Variability and heterogeneity in Alzheimer's disease with cotton wool plaques: a clinicopathological study of four autopsy cases

We describe three cases of early- (cases 1–3, 28–39 years) and one of late-onset (case 4, 76 years) Alzheimer's disease (AD) with 'cotton wool' plaques (CWPs) but without a family history indicating autosomal dominant inheritance. The early-onset cases, but not the late-onset case, showed remarkable aggression, disinhibition, and impulsiveness. Spastic paraparesis was observed in only one early-onset case. Hematoxylin-eosin-stained sections showed numerous CWPs, especially in the temporal cortex, in all cases. Bielschowsky-stained sections showed neurofibrillary tangles and minor neuritic changes surrounding the CWPs in three cases, but not in case 2. Gallyas-Braak-stained sections showed weak argyrophilia in homogeneous material of the CWPs in cases 2 and 4. Quantitative analysis demonstrated that Aβ42 was deposited more predominantly than Aβ40 in three cases.

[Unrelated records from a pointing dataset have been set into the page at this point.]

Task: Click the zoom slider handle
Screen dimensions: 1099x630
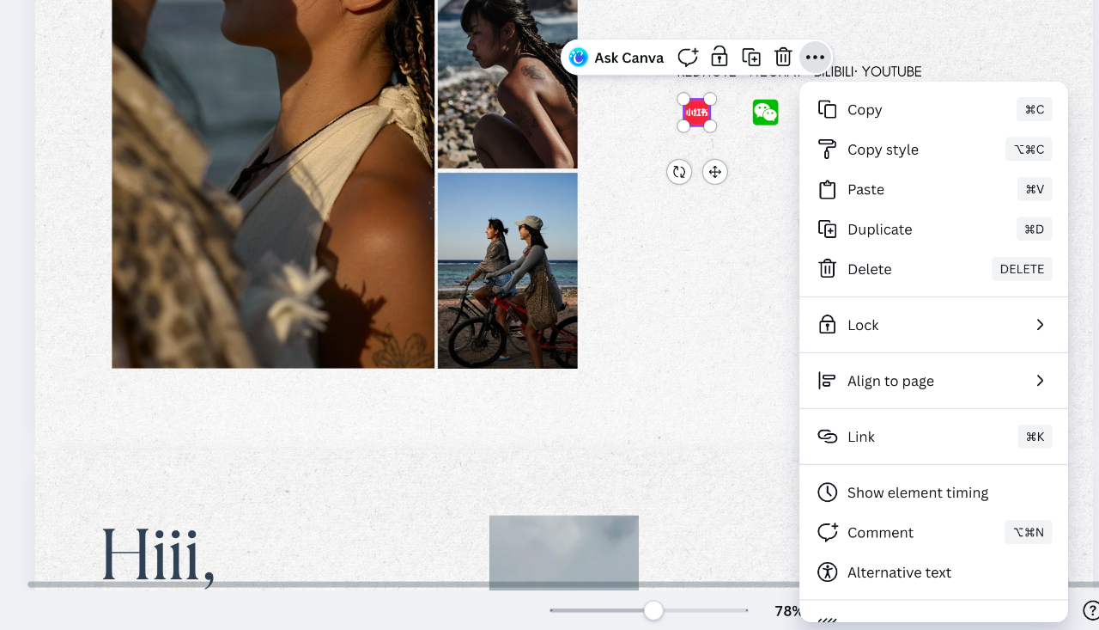Action: (x=653, y=610)
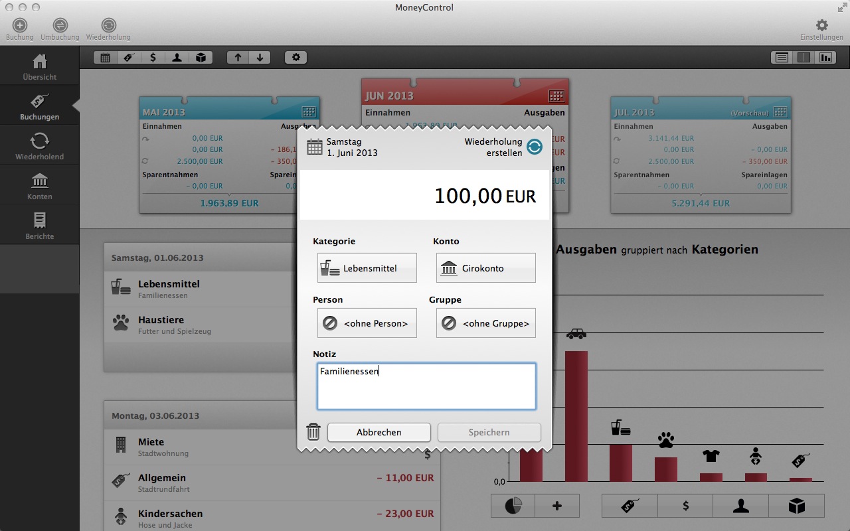The image size is (850, 531).
Task: Toggle the person filter in the filter bar
Action: 177,57
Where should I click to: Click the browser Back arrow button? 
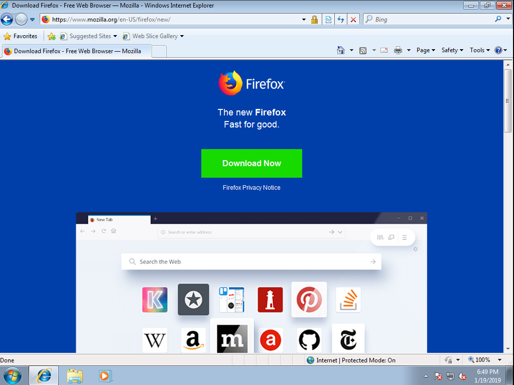[x=7, y=20]
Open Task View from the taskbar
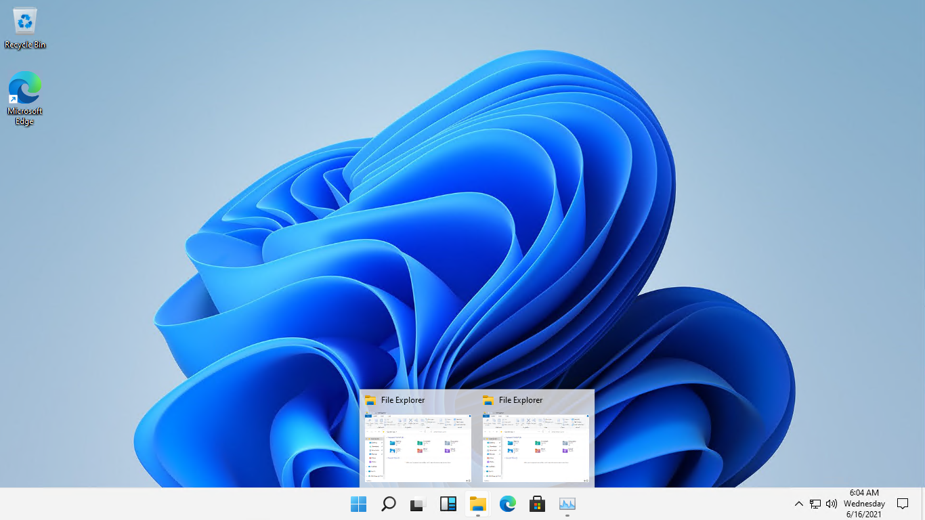 pos(418,504)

However, in case 2, approximately twice as much Aβ40 as Aβ42 was deposited. Tau immunostaining demonstrated neuritic changes in three cases, but not in case 2. α-Synuclein-positive Lewy bodies (LBs) and astrocytic lesions containing non-Aβ component of AD amyloid (NAC), a central fragment of α-synuclein, were found in case 3. In conclusion, (1) a frontal lobe syndrome-like personality change may be one of the characteristic clinical features of early-onset CWP-AD, (2) the deposition pattern of Aβ40 and Aβ42 in CWP-AD is more variable than that of presenilin-1-linked cases, (3) Aβ deposition can result in development of dementia without tau pathology, and (4) CWP-AD with LBs and several other neurodegenerative disorders with LBs share a common process involving α-synuclein and NAC deposition.